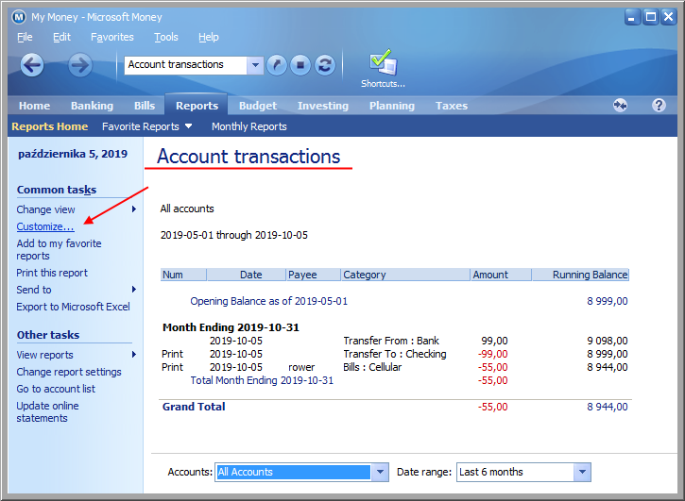Open Monthly Reports in the subnavigation bar
685x501 pixels.
pos(248,126)
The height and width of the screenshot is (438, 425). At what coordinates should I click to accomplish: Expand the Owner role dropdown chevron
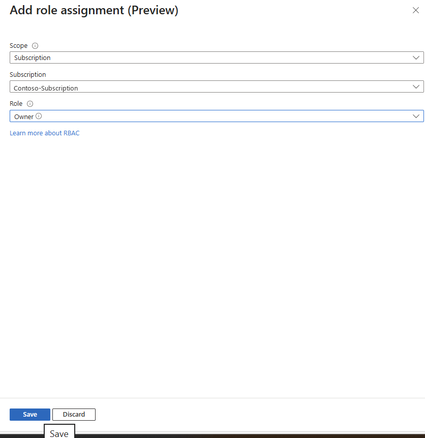[x=416, y=116]
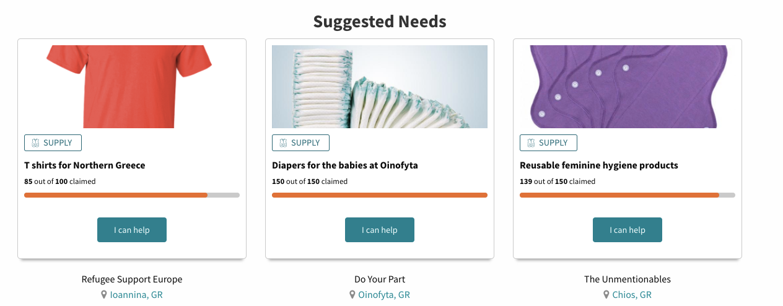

-------

» What you have to do: What is needed is an exact copy of the lines from the one with "The height and" through the end of the data above, both included, minus any pictures.

» Task answer:
The height and width of the screenshot is (438, 425). At what coordinates should I click to accomplish: Expand the Owner role dropdown chevron
[x=416, y=116]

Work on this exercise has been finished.